▸ **Task**:
Output as a numbered list, skipping blank lines, the part of the lines that opens with the line containing "Screen dimensions: 678x360" and closes with the line containing "click(x=401, y=30)", both included. Leave the pictures out of the answer.

▸ **Raw records**:
------------------------

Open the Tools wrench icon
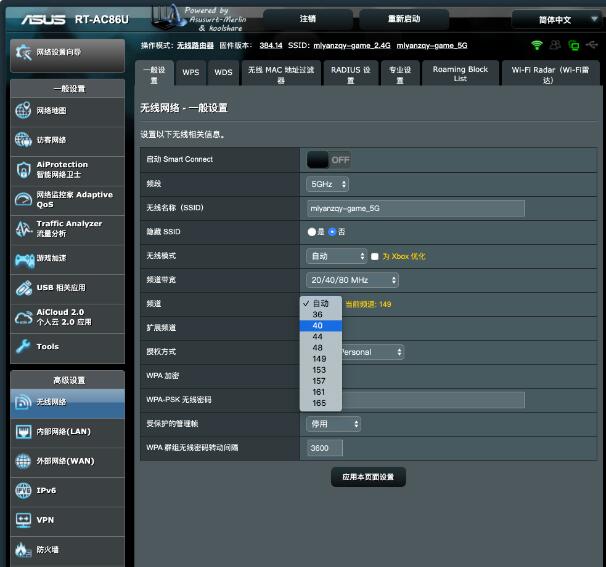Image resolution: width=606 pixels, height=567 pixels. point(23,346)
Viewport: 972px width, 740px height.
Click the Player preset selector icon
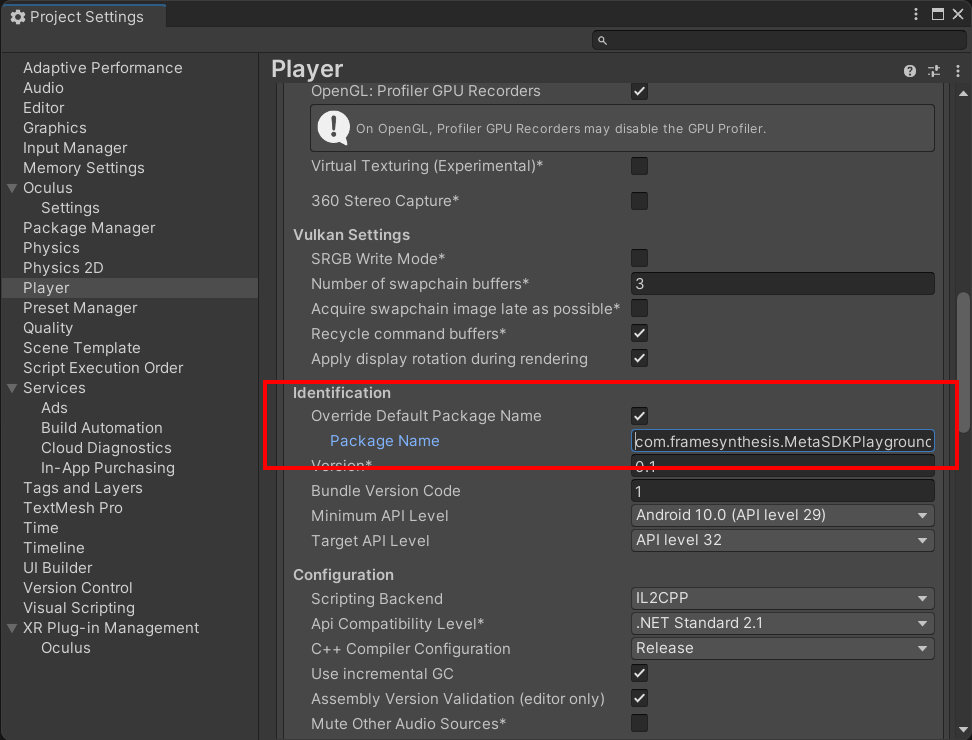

------------------------

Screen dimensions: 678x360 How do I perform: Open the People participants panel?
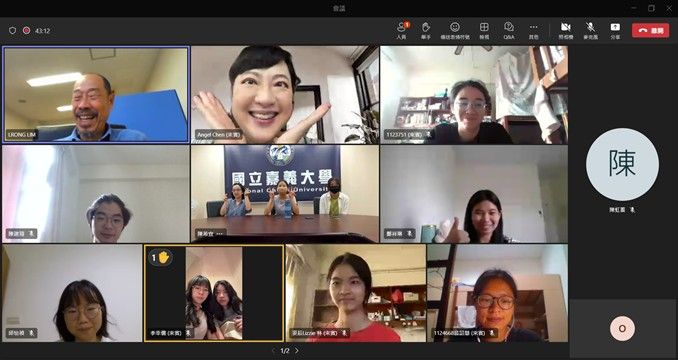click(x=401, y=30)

------------------------

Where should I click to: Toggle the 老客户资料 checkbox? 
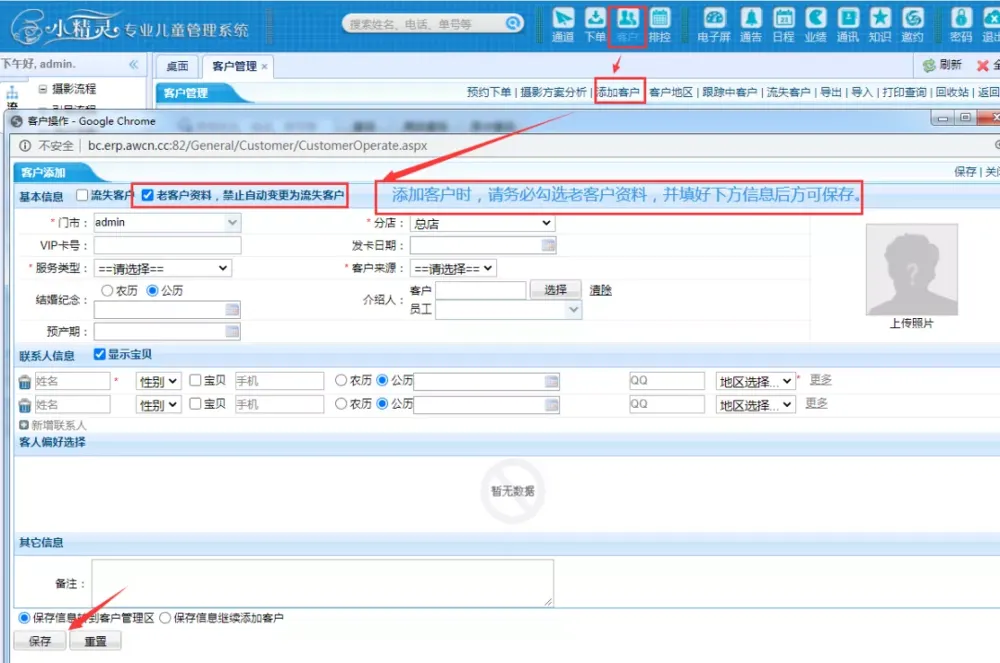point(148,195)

------------------------

▸ **Full output**:
1. Screen dimensions: 678x360 How do I perform: Open the People participants panel?
2. click(x=401, y=30)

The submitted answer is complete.